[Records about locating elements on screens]

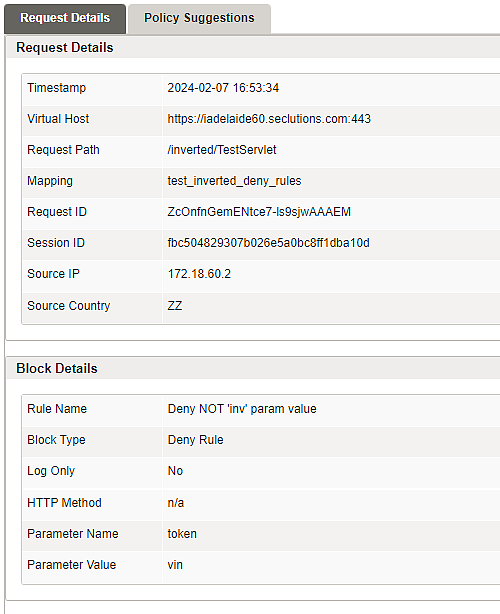Select the timestamp value 2024-02-07 16:53:34
Image resolution: width=500 pixels, height=614 pixels.
coord(223,88)
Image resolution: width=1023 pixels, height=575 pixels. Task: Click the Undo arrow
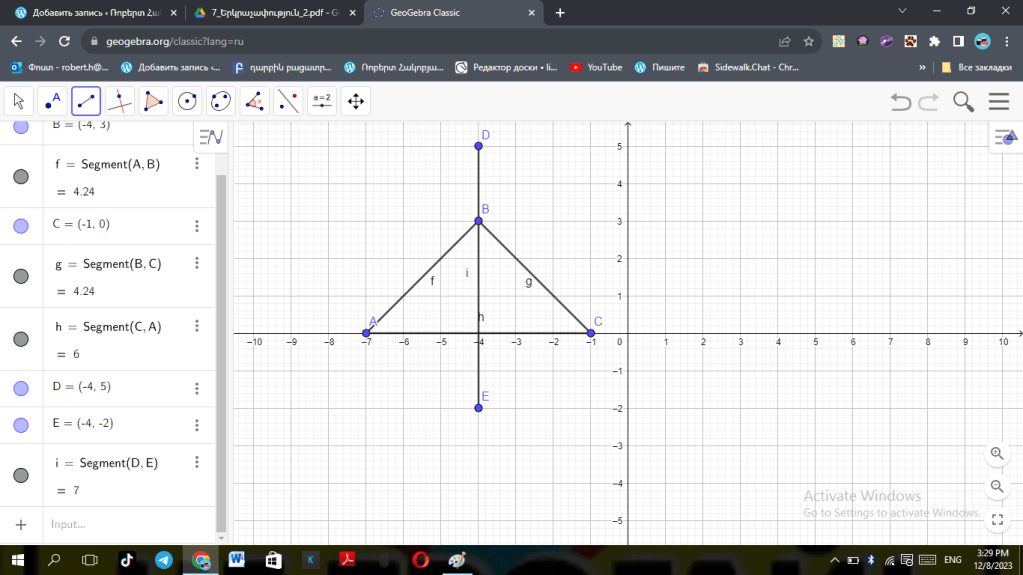[x=900, y=102]
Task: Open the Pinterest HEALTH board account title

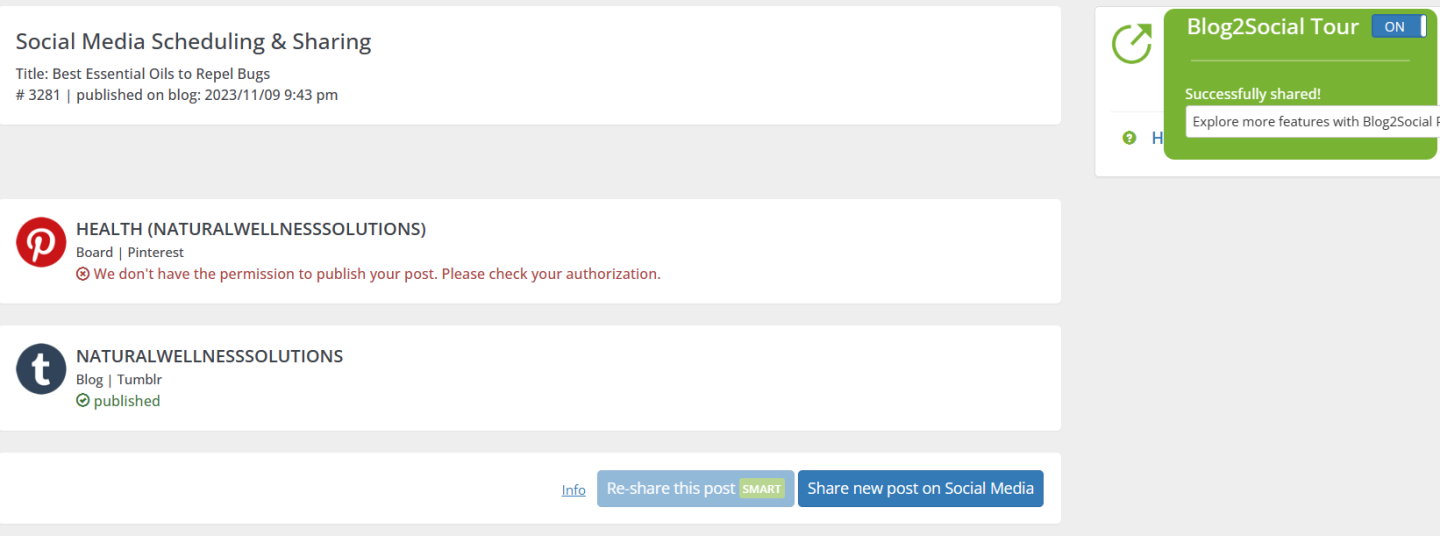Action: coord(251,229)
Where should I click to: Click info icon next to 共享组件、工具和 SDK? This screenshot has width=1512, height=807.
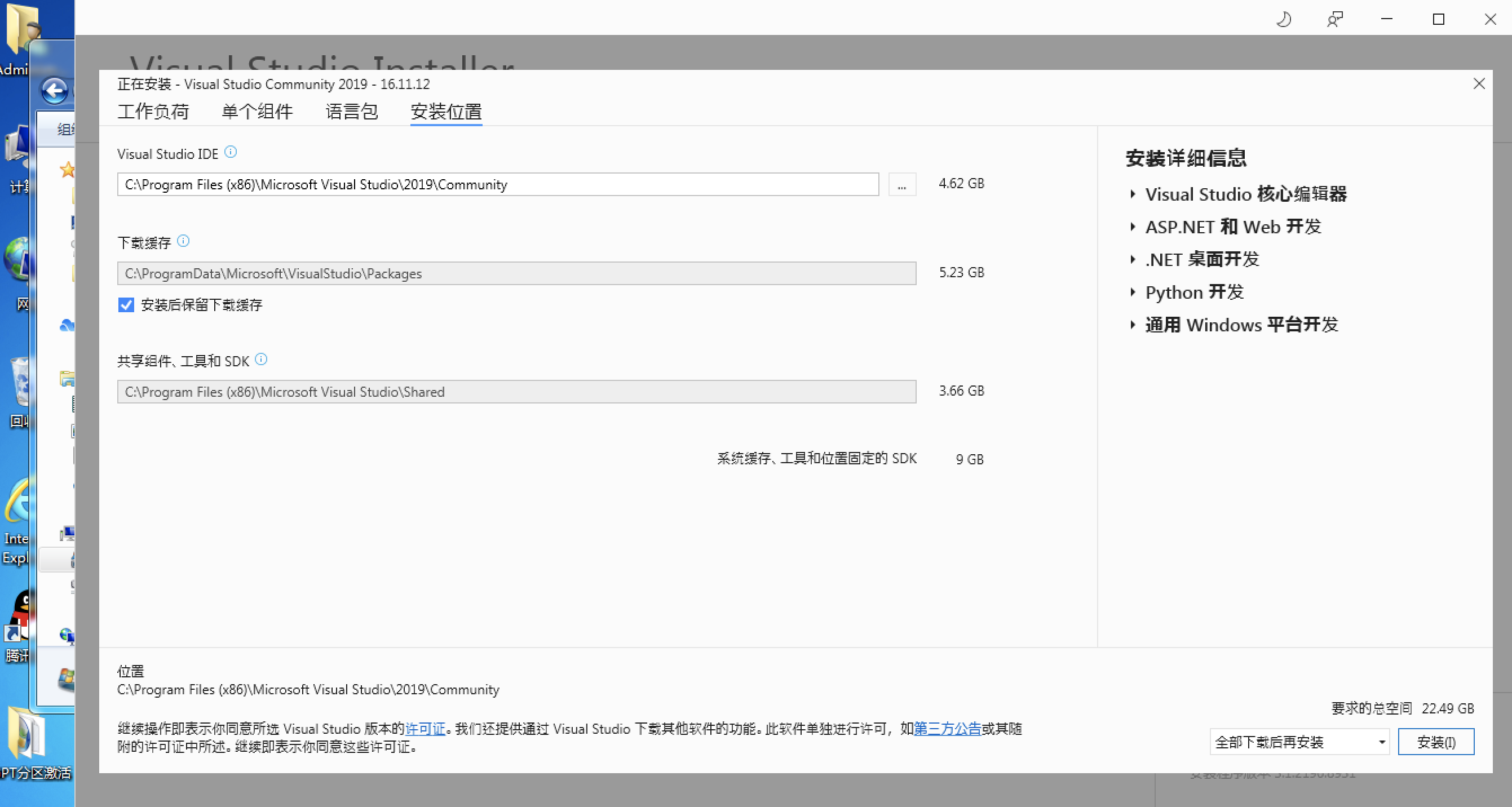pos(261,359)
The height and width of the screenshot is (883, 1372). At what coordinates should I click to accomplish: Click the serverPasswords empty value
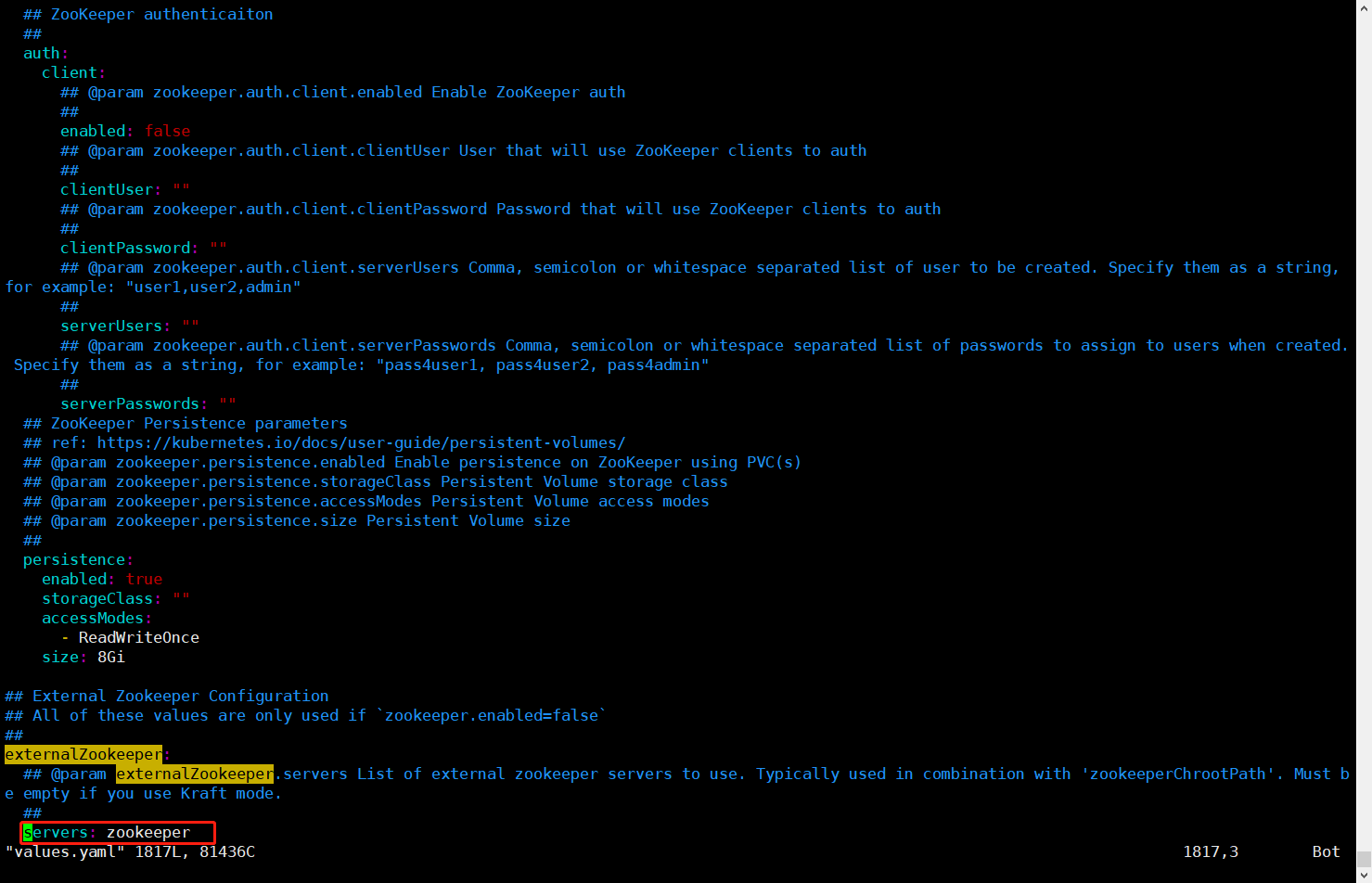pyautogui.click(x=227, y=403)
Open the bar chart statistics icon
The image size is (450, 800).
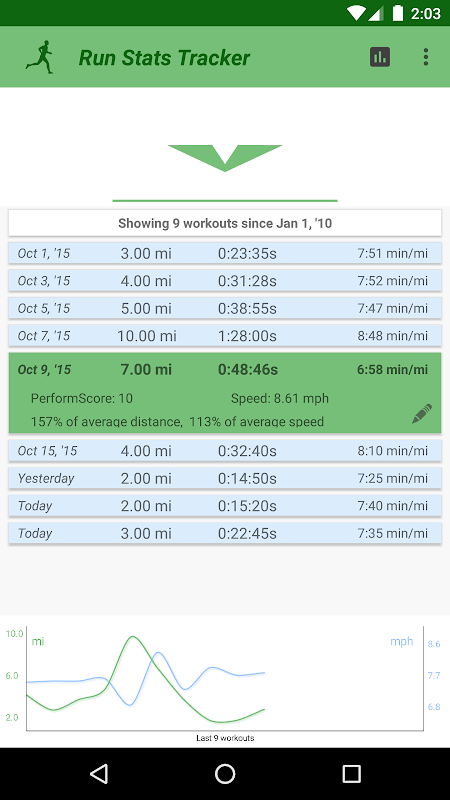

» Written exercise:
Please reproduce all of the items above word for word, leaving out the pictures.

» Problem solution:
Select the timestamp value 2024-02-07 16:53:34
Image resolution: width=500 pixels, height=614 pixels.
coord(223,88)
Image resolution: width=1023 pixels, height=575 pixels. Task: Click the Undo arrow
[x=900, y=102]
Task: Open the Pinterest HEALTH board account title

Action: coord(251,229)
Where should I click to: Click info icon next to 共享组件、工具和 SDK? This screenshot has width=1512, height=807.
pos(261,359)
The height and width of the screenshot is (883, 1372). At what coordinates should I click to accomplish: Click the serverPasswords empty value
pyautogui.click(x=227, y=403)
Open the bar chart statistics icon
The image size is (450, 800).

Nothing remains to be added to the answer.